Uma grande investigação internacional reforçou a ideia de que o Universo produz buracos negros por diferentes processos. O estudo, divulgado nesta semana, analisou quase 400 eventos de ondas gravitacionais detectados pelos observatórios LIGO, Virgo e KAGRA, que monitoram colisões de buracos negros em diversas regiões do espaço.

Os dados fazem parte da atualização GWTC-5.0, maior catálogo internacional de ondas gravitacionais já publicado. Os registros mostram que as colisões entre pares de buracos negros são comuns e produzem objetos cada vez mais massivos, abrindo espaço para analisar suas origens e trajetórias evolutivas.

De acordo com os cientistas, os sistemas binários de buracos negros não se formam a partir de um único processo. Os pesquisadores apontam diferentes “linhas de montagem cósmica”, como o colapso de nuvens de gás gigantes, a formação em aglomerados estelares densos e combinações decorrentes de múltiplas fusões prévias.
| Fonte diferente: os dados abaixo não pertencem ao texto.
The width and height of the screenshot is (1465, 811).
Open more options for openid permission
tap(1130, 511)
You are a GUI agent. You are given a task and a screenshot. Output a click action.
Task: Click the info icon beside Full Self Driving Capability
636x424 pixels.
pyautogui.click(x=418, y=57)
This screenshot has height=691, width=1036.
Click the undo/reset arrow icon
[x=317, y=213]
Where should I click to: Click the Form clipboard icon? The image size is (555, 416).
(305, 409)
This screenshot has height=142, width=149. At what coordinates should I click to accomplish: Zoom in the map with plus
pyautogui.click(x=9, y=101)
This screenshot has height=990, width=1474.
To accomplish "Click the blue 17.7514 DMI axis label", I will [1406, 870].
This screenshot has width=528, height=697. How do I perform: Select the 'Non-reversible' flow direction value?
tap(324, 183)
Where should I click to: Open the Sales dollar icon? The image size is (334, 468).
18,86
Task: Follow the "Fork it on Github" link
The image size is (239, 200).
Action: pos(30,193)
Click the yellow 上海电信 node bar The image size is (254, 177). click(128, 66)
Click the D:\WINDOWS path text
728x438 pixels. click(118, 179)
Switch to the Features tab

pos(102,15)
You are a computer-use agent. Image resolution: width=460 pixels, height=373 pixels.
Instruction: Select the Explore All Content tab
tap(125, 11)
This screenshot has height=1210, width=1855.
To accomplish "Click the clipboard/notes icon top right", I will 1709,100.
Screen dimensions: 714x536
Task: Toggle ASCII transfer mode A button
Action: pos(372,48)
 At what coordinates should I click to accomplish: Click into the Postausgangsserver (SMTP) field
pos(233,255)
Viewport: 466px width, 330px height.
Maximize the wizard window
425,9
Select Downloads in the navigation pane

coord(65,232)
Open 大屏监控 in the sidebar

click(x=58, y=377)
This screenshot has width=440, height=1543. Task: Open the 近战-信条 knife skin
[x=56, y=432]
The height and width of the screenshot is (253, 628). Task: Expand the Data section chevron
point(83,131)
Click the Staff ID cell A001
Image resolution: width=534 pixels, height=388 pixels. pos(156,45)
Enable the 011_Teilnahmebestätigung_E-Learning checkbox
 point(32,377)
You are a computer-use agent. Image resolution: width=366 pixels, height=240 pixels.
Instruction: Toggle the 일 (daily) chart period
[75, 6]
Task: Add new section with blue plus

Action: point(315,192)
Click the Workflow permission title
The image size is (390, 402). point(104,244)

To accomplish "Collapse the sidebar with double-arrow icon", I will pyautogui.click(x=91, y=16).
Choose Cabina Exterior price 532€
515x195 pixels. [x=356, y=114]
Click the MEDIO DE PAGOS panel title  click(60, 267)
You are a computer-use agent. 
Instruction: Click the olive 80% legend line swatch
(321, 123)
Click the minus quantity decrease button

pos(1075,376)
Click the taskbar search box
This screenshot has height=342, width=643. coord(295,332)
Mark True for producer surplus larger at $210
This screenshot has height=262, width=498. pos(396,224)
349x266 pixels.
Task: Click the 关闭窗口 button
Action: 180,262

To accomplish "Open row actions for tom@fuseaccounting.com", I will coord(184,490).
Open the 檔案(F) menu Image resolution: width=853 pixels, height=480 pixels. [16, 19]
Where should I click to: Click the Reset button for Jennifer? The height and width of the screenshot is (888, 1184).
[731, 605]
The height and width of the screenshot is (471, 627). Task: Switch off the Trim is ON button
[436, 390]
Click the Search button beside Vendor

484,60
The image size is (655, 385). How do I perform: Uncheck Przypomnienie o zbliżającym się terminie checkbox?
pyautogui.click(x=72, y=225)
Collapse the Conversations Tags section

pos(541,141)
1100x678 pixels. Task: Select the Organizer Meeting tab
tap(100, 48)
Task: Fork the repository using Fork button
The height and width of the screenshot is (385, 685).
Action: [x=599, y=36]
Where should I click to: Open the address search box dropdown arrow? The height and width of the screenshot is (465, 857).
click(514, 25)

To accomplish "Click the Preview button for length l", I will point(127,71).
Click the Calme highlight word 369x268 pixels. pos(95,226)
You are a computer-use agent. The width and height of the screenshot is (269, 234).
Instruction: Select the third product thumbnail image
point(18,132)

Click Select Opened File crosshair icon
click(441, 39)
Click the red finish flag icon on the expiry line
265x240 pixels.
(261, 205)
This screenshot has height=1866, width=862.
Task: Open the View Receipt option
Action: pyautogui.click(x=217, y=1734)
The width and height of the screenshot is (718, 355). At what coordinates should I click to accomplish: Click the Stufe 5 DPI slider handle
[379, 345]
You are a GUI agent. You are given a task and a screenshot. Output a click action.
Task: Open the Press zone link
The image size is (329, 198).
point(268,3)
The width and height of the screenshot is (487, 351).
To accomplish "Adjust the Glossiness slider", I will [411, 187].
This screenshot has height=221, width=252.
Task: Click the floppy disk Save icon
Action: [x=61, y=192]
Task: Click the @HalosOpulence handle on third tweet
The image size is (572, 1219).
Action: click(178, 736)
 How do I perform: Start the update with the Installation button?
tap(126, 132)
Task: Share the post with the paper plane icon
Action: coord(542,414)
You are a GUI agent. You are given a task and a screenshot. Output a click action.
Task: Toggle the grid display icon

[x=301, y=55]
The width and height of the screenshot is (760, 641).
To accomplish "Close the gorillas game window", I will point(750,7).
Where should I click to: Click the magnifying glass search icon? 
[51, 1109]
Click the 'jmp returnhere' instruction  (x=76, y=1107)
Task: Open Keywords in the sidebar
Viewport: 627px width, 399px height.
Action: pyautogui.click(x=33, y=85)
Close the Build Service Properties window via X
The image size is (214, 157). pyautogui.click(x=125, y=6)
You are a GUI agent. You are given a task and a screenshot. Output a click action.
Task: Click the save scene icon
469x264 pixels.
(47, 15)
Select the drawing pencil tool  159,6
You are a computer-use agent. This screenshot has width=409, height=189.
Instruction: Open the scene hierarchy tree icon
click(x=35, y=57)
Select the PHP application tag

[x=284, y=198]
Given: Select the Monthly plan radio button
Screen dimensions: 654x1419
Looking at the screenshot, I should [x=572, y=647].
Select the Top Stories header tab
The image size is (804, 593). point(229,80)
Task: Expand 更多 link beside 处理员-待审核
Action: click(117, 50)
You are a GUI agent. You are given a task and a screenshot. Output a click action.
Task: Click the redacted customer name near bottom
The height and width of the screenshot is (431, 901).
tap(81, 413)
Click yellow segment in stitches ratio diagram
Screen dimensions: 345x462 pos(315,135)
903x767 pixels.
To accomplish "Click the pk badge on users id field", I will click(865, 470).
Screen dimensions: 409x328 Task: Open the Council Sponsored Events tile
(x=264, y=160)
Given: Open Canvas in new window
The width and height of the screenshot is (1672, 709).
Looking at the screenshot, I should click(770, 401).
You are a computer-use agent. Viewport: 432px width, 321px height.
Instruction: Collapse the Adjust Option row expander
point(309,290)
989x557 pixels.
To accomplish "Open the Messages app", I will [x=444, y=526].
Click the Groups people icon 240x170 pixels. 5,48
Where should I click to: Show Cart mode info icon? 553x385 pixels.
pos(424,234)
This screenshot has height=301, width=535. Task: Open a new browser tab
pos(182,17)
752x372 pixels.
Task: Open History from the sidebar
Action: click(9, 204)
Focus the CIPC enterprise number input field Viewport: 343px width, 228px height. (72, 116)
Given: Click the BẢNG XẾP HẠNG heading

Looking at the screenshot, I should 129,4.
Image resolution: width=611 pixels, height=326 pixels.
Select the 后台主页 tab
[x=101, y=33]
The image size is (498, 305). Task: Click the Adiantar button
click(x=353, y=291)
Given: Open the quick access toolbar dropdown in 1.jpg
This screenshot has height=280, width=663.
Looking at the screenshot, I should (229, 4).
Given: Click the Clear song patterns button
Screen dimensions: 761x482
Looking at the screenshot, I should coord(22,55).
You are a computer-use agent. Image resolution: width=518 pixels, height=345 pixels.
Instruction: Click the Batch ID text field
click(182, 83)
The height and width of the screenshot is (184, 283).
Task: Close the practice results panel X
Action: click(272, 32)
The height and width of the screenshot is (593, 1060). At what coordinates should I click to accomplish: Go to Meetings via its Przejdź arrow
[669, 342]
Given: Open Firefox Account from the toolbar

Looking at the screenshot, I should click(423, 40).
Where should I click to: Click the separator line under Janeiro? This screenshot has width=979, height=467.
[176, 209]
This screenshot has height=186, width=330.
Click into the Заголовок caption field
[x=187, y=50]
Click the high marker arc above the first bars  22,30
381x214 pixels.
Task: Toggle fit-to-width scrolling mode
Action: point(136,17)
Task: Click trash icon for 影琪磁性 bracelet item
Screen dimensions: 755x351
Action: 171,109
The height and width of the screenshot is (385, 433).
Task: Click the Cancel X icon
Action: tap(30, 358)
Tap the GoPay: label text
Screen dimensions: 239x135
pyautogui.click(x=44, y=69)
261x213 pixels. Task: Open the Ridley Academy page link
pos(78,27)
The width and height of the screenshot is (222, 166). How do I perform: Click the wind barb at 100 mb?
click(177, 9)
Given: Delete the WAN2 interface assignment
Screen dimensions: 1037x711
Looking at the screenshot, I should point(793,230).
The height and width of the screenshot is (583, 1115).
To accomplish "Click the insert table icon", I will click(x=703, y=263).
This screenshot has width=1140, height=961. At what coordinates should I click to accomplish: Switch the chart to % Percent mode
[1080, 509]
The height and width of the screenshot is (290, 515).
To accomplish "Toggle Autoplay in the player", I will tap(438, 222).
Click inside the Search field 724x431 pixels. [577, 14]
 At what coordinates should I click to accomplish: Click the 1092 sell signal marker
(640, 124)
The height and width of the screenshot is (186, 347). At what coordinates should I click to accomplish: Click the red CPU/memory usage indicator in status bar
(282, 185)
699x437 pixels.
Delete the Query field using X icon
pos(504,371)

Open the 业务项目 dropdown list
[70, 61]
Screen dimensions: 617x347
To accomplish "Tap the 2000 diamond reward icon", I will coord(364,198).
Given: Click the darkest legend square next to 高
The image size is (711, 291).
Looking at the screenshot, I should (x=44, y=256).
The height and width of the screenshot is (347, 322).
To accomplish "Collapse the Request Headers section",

As análises identificaram dois grupos principais: um com massas entre 10 e 20 vezes a do Sol e outro, mais raro, com mais de 45 massas solares. Alguns desses buracos negros giram milhares de vezes por segundo, em contraste com o Sol, que completa uma rotação em cerca de 25 dias. Essa rotação acelerada pode indicar origens distintas.

Segundo os cientistas, há fortes evidências de que parte dos buracos negros mais pesados resulta de fusões anteriores. Ao colidir, dois buracos negros podem formar um novo objeto, que mais tarde participa de novas fusões. Esse processo em cadeia pode explicar as massas e velocidades incomuns encontradas.

A ampliação do catálogo, envolvendo colisões ocorridas a bilhões de anos-luz da Terra, permite observar tendências estatísticas inéditas. Desde a primeira detecção direta de ondas gravitacionais na última década, a astronomia nesta área avança rumo à compreensão aprofundada sobre a evolução estelar e os mecanismos de formação das galáxias.